Longevidade

Parto, vacinas e alimentação. Segredos das crianças felizes

Carina Vaz Pinto engravidou na ilha do Príncipe e deu à luz em Portugal. Foi mãe depois dos 40 e vive com a filha numa quinta
Carina Vaz Pinto engravidou na ilha do Príncipe e deu à luz em Portugal. Foi mãe depois dos 40 e vive com a filha numa quinta
Crianças. A longevidade começa à nascença. É preciso um início promissor para quem vai viver mais de 100 anos. E são alguns os desafios que pais e recém-nascidos enfrentam
Parto, vacinas e alimentação. Segredos das crianças felizes

André Rito

Jornalista

Estava na ilha do Príncipe quando fez o teste de gravidez. Geria um lodge de praia e preparava-se para abrir um resort. Carina Vaz Pinto decidira naquela manhã não poupar nos testes que levara de Portugal: “Ali há pouco acesso a este tipo de produtos, é um país com bons profissionais de saúde mas com poucos recursos. Mas não os podia gastar à toa”, diz. Não precisou de mais nenhum, fez uma ecografia e confirmou: aos 41 anos estava grávida pela primeira vez.

**Secção de dados:**
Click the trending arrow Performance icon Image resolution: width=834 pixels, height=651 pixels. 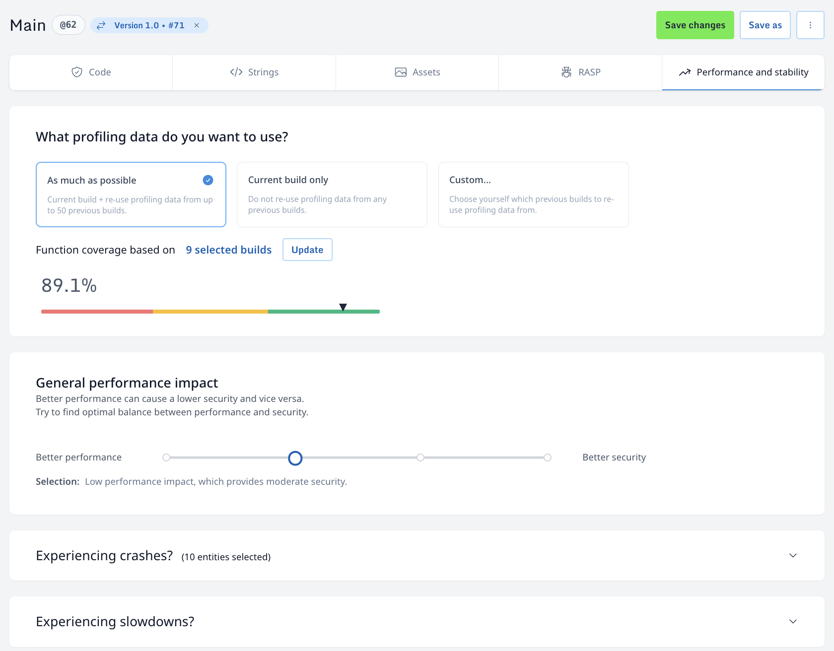coord(685,72)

**Objetivo do exercício:** Transcreva, sem alterações, o trecho do artigo sobre longevidade que vai desde “Estava na ilha” até “pela primeira vez.”, inclusive.

**Resposta escrita:**
Estava na ilha do Príncipe quando fez o teste de gravidez. Geria um lodge de praia e preparava-se para abrir um resort. Carina Vaz Pinto decidira naquela manhã não poupar nos testes que levara de Portugal: “Ali há pouco acesso a este tipo de produtos, é um país com bons profissionais de saúde mas com poucos recursos. Mas não os podia gastar à toa”, diz. Não precisou de mais nenhum, fez uma ecografia e confirmou: aos 41 anos estava grávida pela primeira vez.